Il trembla puis fouilla fébrilement dans la poche de sa veste, en sortant une liasse de billets froissés qu’il tendit vers moi avec des mains moites.
— Je n’ai que 25 000 mais je vais me rattraper, je vous le jure, Monsieur Costa !
Je pris les billets du bout des doigts, les comptant lentement avant de les jeter sur la table.
— La moitié ? Ce n’est pas suffisant.
D’un signe de tête, j’indiquai à Rocco d’agir. Sans hésitation, il saisit Vinnie par le col et le souleva de sa chaise avant de l’envoyer valser contre le mur. L’homme s’écroula avec un grognement, essayant de ramper en arrière.
— Non ! Attendez !
Je m’accroupis à sa hauteur, posant une main ferme sur son épaule.
— Tu sais comment je fonctionne, Vinnie. Je peux être généreux avec ceux qui respectent leurs engagements. Mais ceux qui me manquent de respect… Je leur rappelle pourquoi il ne faut jamais jouer avec moi.
Mon ton était toujours calme, mes gestes mesurés. Mais il comprit que sa situation venait d’empirer.
— J’ai un moyen de vous payer ! Un coup sûr, ce week-end ! Un gros coup dans un casino, je peux récupérer tout l’argent !
Je soupirai, jetant un regard à Elijah qui nous observait toujours en silence.
— Tu crois que je suis assez stupide pour attendre un miracle ?
— Non, non, mais je vous jure que c’est du solide ! Il y a une partie privée organisée, des types bourrés de fric et prêts à perdre gros. L’un d’eux mise des œuvres d’art, des antiquités… Je peux récupérer assez pour vous rembourser !
J’observai ses traits déformés par la peur. Il mentait peut-être, ou alors il était désespéré. Quoi qu’il en soit, il me devait encore de l’argent. Je me relevai et fis signe à Marco.
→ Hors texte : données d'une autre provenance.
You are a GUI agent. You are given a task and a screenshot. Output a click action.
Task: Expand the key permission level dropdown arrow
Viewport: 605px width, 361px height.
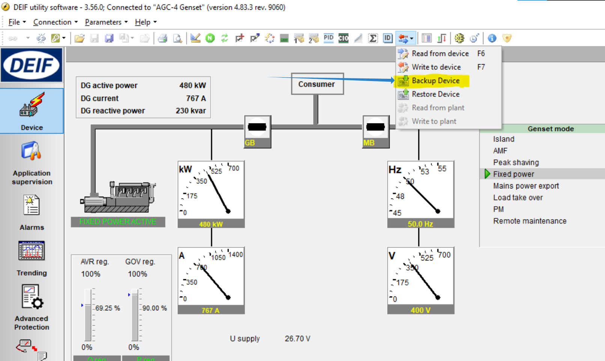[64, 38]
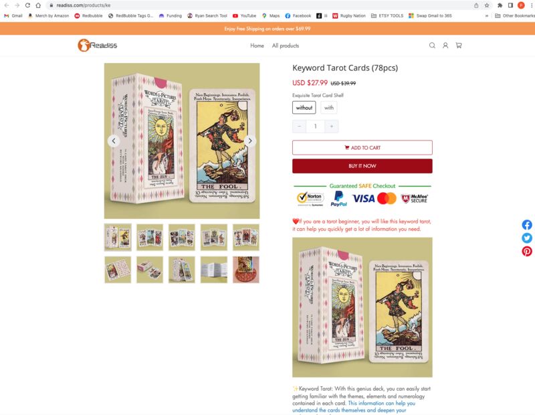Click the BUY IT NOW button

click(x=362, y=166)
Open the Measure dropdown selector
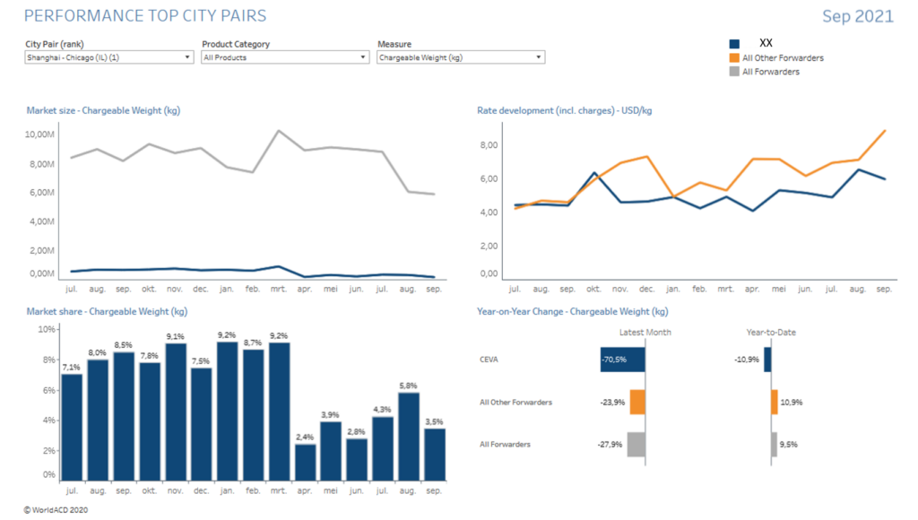 [460, 57]
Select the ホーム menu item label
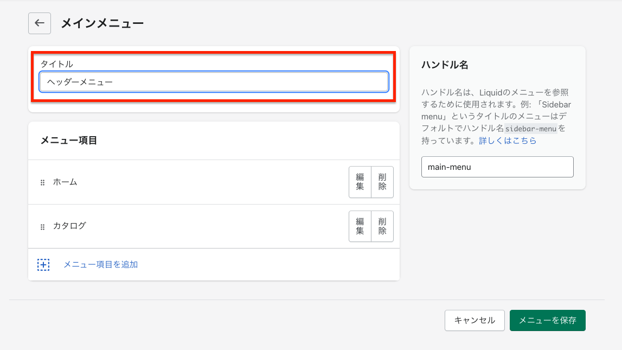The image size is (622, 350). pos(65,182)
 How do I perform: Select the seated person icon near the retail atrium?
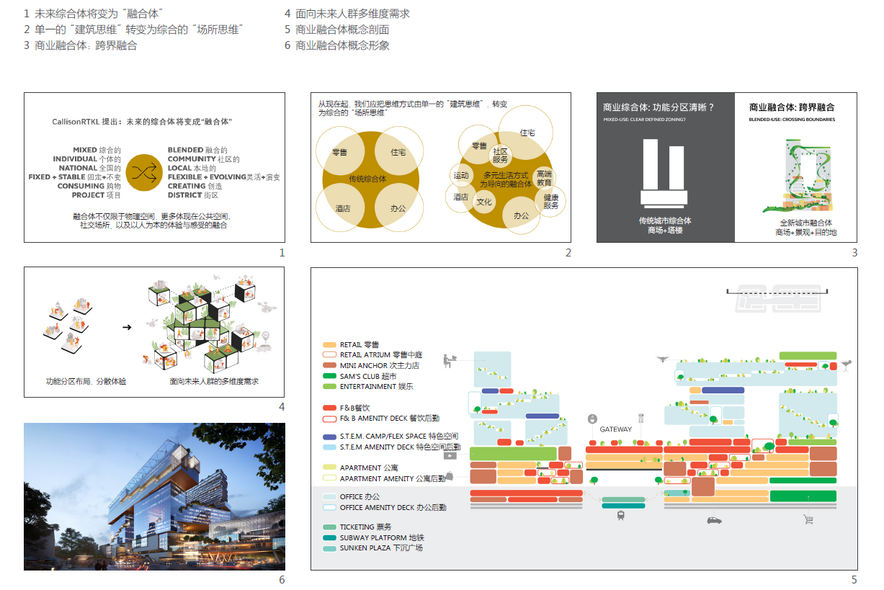coord(447,359)
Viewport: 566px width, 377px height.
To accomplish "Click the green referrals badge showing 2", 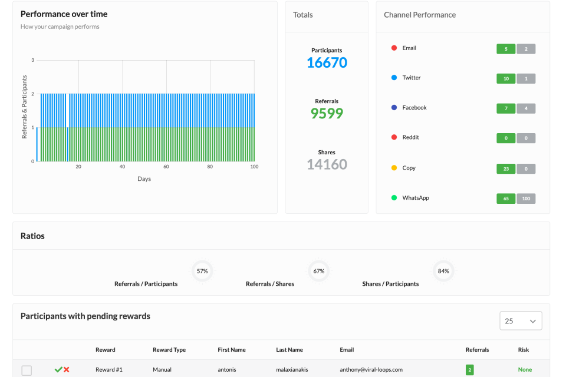I will (469, 370).
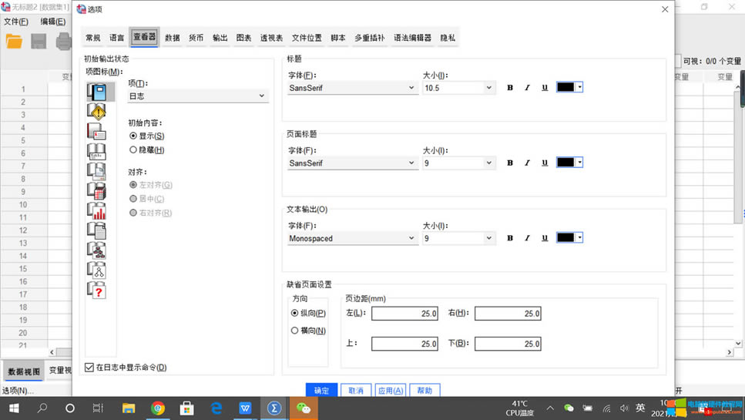745x420 pixels.
Task: Open the title text color swatch
Action: (x=569, y=88)
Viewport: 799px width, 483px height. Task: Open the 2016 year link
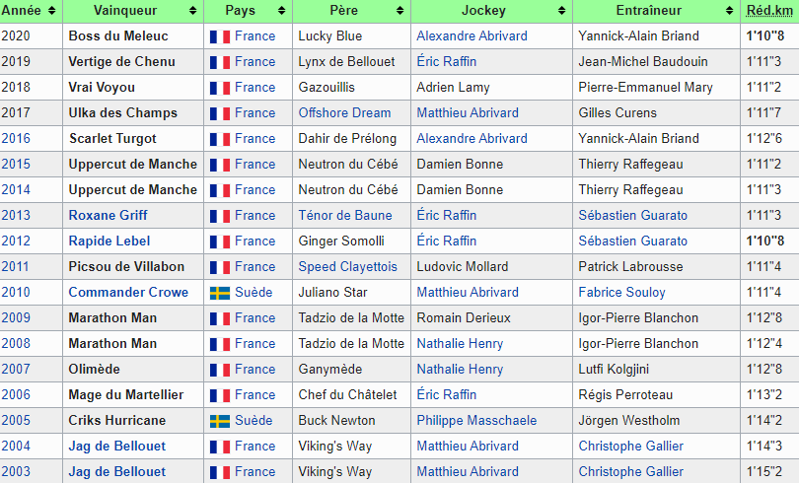(16, 139)
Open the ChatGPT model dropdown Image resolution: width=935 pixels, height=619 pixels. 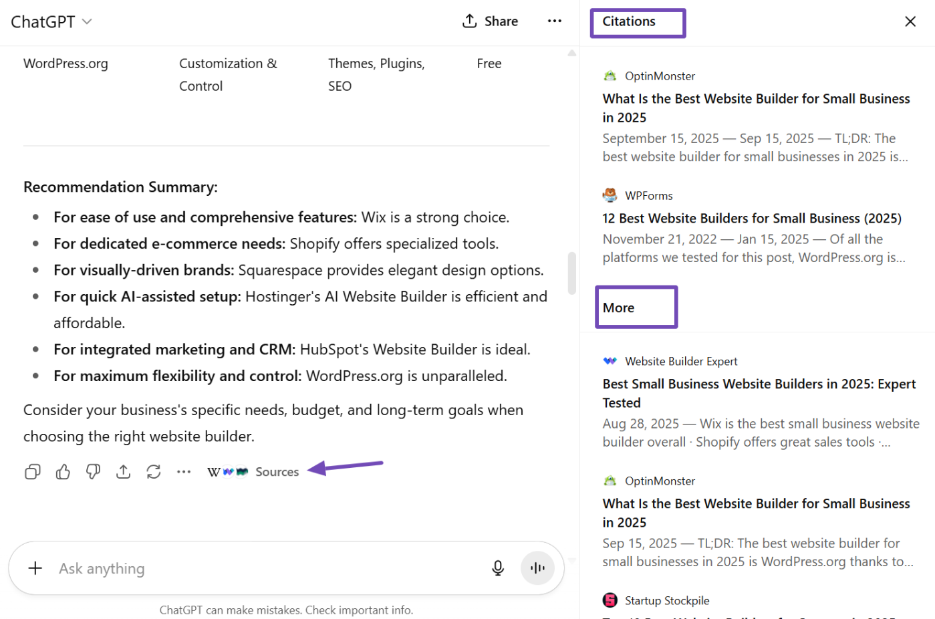pyautogui.click(x=51, y=22)
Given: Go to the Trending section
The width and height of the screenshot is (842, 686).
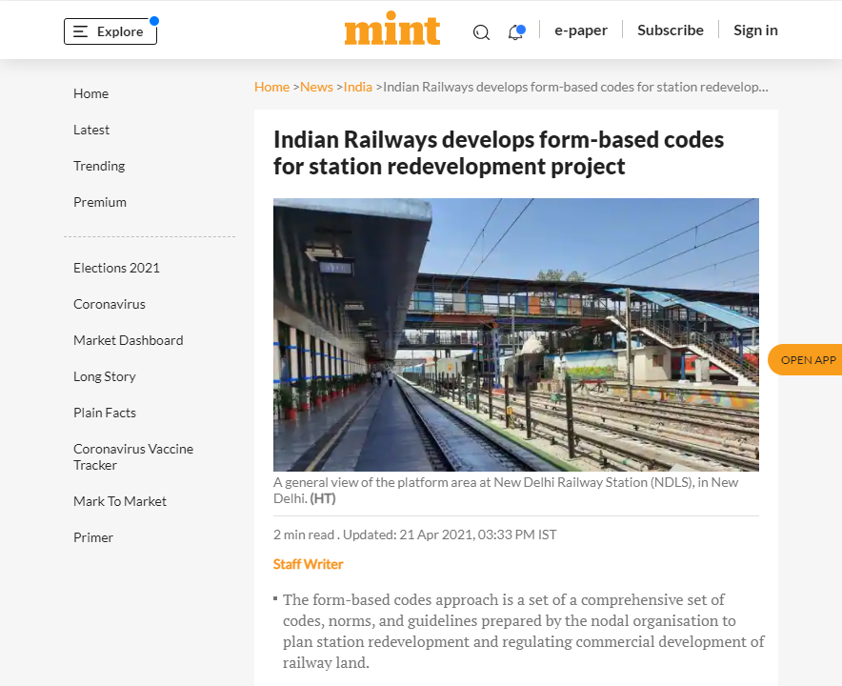Looking at the screenshot, I should [x=99, y=166].
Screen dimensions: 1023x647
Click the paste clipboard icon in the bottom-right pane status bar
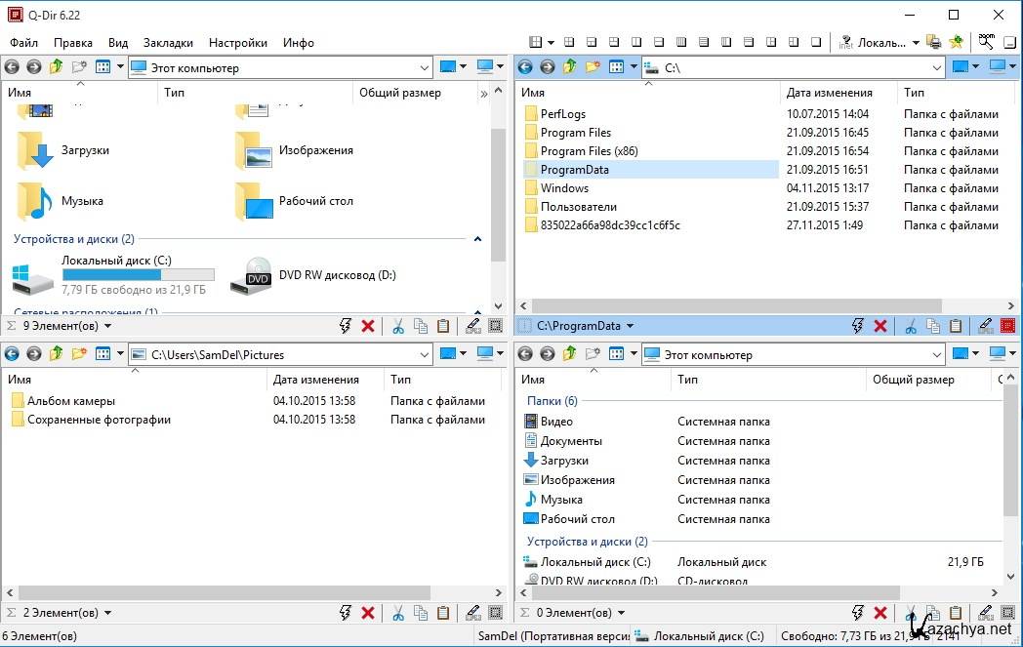[x=956, y=613]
— Donne-lui une leçon mais qu’il soit encore capable de marcher. Il a deux jours pour récupérer le reste.
— Non ! Pitié !
Mais Marco ne laissa pas place aux supplications. Son poing s’écrasa contre le visage de Vinnie avec un craquement sourd. Je me retournai vers Elijah qui continuait d’observer, impassible.
— On y va, lançai-je en quittant la pièce, laissant derrière moi les gémissements étouffés de Russo.
Il savait maintenant qu’on ne joue pas avec moi.
Nous sortîmes de l’immeuble sans un mot. L’air nocturne de Las Venturas était lourd, chargé de l’odeur de la poussière et des relents de clopes froides. Je marche d’un pas tranquille, comme si la scène à laquelle nous venions d’assister n’avait été qu’une simple formalité. Derrière nous, Rocco referme la portière de la Cadillac avec un claquement sec avant de prendre place au volant.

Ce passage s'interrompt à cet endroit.